-- DOCUMENT PASSAGE follows --

From molds to yeasts to inhalable spores, 19 fungal pathogens have been identified by the World Health Organization as the biggest threats to human health, according to a report released Tuesday.
Fungal pathogens are historically understudied, leading to gaps in the understanding, surveillance and treatment of infections, writes Reuters’ Jennifer Rigby.
“The bottom line is that invasive fungal infections are becoming more prevalent, but frequently they are not recognized in patients and not correctly treated,” Carmem L. Pessoa-Silva, a WHO official, said at a news conference Tuesday, as reported by the New York Times’ Andrew Jacobs. “We do not have a real sense of the size of the problem.”
The rise in fungal infections comes as the pathogens build resistance to antifungal drugs, aided by overuse of antifungals in agriculture, according to Reuters. Additionally, the WHO says climate change is increasing the geographic range of some pathogens and leading to more infections.
The U.N. health agency’s list separates the fungi into three tiers: critical, high and medium priority. It aims to provide policymakers with guidelines for directing resources toward tackling the highest priority fungi, writes NPR’s Max Barnhart. Officials also said they hoped it would create a larger sense of urgency among officials and experts, per the Times.
“This is long overdue given that fungal diseases have long been neglected even as the problem grows at an exponential rate,” Cornelius J. Clancy, an infectious diseases doctor at the VA Pittsburgh Health Care System who did not contribute to the WHO’s report, tells the Times.
All of the fungi on the WHO’s list are microscopic—still, many of them are deadly. Two of the four marked as critical concern—Cryptococcus neoformans and Aspergillus fumigatis—infect the lungs and cause pneumonia-like symptoms that can worsen and be fatal, writes NPR. The other two are pathogenic yeasts that can cause serious or life-threatening infections.
Most fungi aren’t harmful to people, though—a study released earlier this year found that of the over 150,000 known species, only about 200 can infect humans.
But people who are already severely ill with diseases like cancer or tuberculosis, or have other underlying conditions making them immunocompromised, are at an increased risk for fungal infections. People hospitalized with Covid-19 also developed infections at a high rate: One pathogen listed as high priority, called Mucorales, caused an outbreak of mucormycosis during the Covid-19 pandemic in India last year, leading to several surgeries to remove the fungus, writes the Times.
“While an intact human immune system can easily fend off these fungal pathogens, those who are immunocompromised can’t, which might lead to a clinical infection,” Michelle Momany, a fungal researcher at the University of Georgia who did not contribute the WHO report, tells NPR. Public health officials say that healthy people are unlikely to get a severe fungal infection, per the Wall Street Journal’s Dominique Mosbergen.
Still, fungal infections kill at least 1.5 million people annually. And they contribute to the deaths of five million others, per the Times. According to the CDC, more than 75,000 people in the U.S. are hospitalized with fungal infections each year.
“The general public doesn’t appreciate how serious fungal infections can be,” Felipe Santiago-Tirado, a fungal infection expert at the University of Notre Dame, says to the Wall Street Journal. “Mortality can be very high.”
The true death toll from fungal pathogens could be much greater than scientists know, health officials say, because many hospitals and clinics don’t have the tools to test for them, per the Times. As a result, infections might not be identified until an autopsy, NPR reports.
Only four types of treatments for fungal infections exist, and there are very few new possible treatments in development. Officials say they hope the new report will spur investment in research to find better diagnostic tools and treatments, per NPR.

-- DOCUMENT PASSAGE concluded --
-- DATA SHOWN follows --

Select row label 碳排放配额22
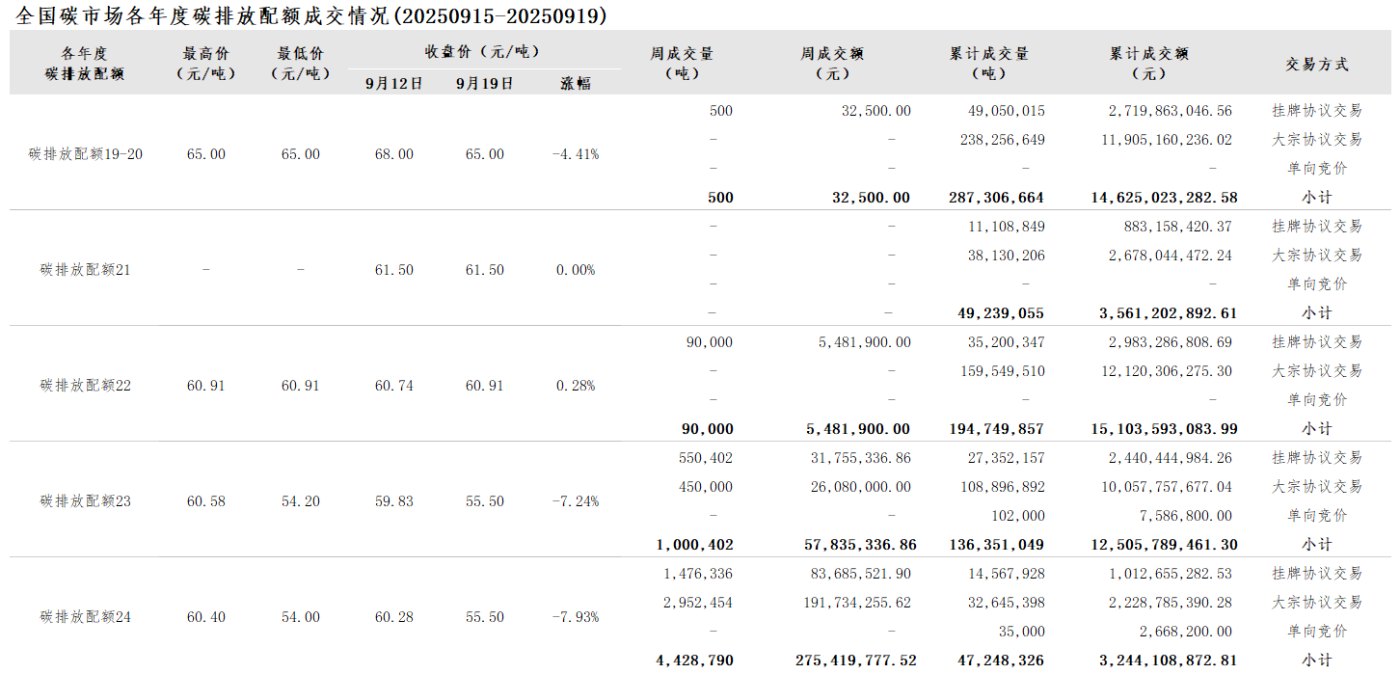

-- DATA SHOWN concluded --

* **WORK REQUIRED**: Please copy the passage of the fungal pathogens article above word for word, from "Most fungi aren’t" up to and including "writes the Times.".

* **TASK ANSWER**:
Most fungi aren’t harmful to people, though—a study released earlier this year found that of the over 150,000 known species, only about 200 can infect humans.
But people who are already severely ill with diseases like cancer or tuberculosis, or have other underlying conditions making them immunocompromised, are at an increased risk for fungal infections. People hospitalized with Covid-19 also developed infections at a high rate: One pathogen listed as high priority, called Mucorales, caused an outbreak of mucormycosis during the Covid-19 pandemic in India last year, leading to several surgeries to remove the fungus, writes the Times.